Storr komt ook nog even terug op het belang van snelheid door het gebruik van basis-gevechtstechnieken en snelle besluitvorming. Hij haalt anekdotes van grote oefeningen te velde aan, waarbij (Duitse) bataljons in staat waren om binnen 20-30 minuten een aanval te improviseren en een aanvallende Duitse brigade die na ontdekking van een dreigende tegenaanval op de flank in 45 minuten (!) reorganiseerde en een tegen-tegenaanval uitvoerde op een bewegende Britse brigade (blz. 52).

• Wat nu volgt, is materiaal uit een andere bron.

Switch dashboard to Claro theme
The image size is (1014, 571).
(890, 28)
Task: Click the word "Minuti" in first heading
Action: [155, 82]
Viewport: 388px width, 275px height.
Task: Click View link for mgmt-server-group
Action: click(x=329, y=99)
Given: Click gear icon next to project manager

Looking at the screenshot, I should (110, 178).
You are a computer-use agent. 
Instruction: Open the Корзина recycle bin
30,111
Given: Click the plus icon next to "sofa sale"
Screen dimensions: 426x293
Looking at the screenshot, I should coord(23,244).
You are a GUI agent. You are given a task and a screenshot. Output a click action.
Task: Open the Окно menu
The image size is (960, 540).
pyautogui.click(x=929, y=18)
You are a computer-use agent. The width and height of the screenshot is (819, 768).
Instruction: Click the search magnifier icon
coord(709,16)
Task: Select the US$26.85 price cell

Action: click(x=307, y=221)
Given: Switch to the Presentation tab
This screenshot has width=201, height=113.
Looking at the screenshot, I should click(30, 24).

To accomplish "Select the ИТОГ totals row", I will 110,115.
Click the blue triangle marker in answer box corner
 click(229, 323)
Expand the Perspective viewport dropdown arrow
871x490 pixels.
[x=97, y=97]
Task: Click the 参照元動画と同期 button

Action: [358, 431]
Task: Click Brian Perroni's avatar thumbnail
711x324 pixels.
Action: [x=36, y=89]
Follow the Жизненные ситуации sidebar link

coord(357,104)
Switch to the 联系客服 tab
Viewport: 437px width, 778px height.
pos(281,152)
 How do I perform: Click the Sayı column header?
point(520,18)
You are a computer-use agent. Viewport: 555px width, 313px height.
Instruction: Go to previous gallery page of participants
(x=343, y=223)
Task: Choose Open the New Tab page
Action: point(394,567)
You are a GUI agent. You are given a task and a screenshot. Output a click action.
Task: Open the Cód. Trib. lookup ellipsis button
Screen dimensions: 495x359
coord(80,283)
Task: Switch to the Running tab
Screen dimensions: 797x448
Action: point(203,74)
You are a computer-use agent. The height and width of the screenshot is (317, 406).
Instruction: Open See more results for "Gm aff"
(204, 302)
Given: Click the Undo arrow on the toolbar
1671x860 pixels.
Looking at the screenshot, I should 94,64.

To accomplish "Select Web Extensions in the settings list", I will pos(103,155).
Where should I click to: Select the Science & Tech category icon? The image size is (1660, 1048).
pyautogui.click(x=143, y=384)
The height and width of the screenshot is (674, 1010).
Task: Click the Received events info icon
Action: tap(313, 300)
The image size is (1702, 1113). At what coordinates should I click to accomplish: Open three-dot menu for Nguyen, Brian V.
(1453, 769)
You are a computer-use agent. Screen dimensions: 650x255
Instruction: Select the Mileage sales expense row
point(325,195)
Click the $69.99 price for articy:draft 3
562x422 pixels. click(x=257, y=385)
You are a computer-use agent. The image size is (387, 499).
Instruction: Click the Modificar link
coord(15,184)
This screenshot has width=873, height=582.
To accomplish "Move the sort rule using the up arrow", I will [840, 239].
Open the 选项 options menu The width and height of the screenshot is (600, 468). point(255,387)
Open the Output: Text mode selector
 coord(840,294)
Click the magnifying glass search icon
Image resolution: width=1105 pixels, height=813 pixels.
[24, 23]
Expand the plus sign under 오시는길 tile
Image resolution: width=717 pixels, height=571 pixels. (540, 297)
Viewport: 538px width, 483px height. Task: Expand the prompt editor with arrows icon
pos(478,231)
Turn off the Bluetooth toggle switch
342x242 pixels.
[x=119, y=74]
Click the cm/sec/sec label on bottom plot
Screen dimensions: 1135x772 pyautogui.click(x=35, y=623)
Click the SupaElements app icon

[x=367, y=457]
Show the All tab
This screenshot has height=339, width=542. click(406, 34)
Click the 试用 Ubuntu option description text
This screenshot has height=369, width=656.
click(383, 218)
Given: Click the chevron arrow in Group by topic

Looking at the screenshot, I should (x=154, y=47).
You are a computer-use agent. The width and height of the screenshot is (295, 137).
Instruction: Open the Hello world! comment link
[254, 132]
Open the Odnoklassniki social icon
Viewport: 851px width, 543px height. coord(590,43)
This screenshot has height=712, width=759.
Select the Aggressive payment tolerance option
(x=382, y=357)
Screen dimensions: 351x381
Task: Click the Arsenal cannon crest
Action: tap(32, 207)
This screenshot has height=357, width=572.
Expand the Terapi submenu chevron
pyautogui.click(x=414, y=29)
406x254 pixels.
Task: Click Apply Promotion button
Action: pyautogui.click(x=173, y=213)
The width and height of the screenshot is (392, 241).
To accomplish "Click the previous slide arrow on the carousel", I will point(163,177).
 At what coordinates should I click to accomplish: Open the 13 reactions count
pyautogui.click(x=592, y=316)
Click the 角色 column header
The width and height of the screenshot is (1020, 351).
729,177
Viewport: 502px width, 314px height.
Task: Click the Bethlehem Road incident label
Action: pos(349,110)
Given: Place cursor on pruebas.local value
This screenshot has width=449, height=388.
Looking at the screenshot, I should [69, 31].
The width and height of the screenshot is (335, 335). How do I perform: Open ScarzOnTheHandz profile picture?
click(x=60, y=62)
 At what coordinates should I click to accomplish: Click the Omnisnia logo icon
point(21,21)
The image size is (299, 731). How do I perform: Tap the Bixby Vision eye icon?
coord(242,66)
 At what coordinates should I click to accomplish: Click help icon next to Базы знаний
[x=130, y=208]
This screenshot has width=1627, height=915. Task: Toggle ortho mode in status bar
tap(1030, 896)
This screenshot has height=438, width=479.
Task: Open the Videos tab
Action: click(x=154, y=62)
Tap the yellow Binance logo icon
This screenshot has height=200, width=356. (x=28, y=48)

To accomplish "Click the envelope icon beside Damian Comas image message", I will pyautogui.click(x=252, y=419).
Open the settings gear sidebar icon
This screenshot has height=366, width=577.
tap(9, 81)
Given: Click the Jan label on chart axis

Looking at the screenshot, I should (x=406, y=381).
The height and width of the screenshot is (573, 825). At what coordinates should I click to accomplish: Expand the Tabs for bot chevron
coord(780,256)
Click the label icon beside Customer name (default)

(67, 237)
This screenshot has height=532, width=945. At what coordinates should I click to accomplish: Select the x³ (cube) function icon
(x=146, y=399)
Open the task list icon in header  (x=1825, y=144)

Boek voor tactische professionals

Persoonlijk denk ik dat veel tactische kennis en kunst hersteld kan worden door meer training in eenheidsverband, maar vooral ook door individuele conceptuele training van jonge officieren door middel van toegepaste militaire geschiedenis (tactical staffrides), simulaties/serious gaming (zoals de recent heropgestarte fightclub) en discussies over tactiek. Daarom beveel ik dit boek van harte aan bij de tactische professionals; dat zijn natuurlijk alle liefhebbers van tactiek, maar ook alle operationele staven en de opleidingen daarvoor. Ook voor docenten en studenten op de faculteit van de NLDA biedt dit boek kansen. Een gemeenschappelijk joint-gevechtsveld is een onderzoeksveld dat wetenschappelijk benaderd kan worden en waar wetenschappelijke eer te behalen is door weer gericht onderzoek te doen naar de tactische interactie van tal van nieuwe wapensystemen in hun onderlinge uitwerking. Storr reikt met Battlegroup! alvast enkele waardevolle lessen en onderwerpen aan voor nader onderzoek.  

Lkol P.B. Soldaat MA, NLDA

Battlegroup!

The Lessons of the Unfought Battles of the Cold War

Door Jim Storr

Warwick (Helion & Company) 2021

312 blz. – ISBN 9781914059964

[1] Eike Middeldorf, Handbuch der Taktik für Führer und Unterführer (Berlijn, E.S. Mittler & Sohn, 1957). Dit boek is nooit in het Engels vertaald en daardoor relatief onbekend.

[2] Elk 484 bataljon had vier tankpelotons, acht pantserinfanteriepelotons en vier antitankpelotons (prat/TOW) en daarbovenop nog eigen verkennings- en mortierpelotons, alsmede eigen logistiek.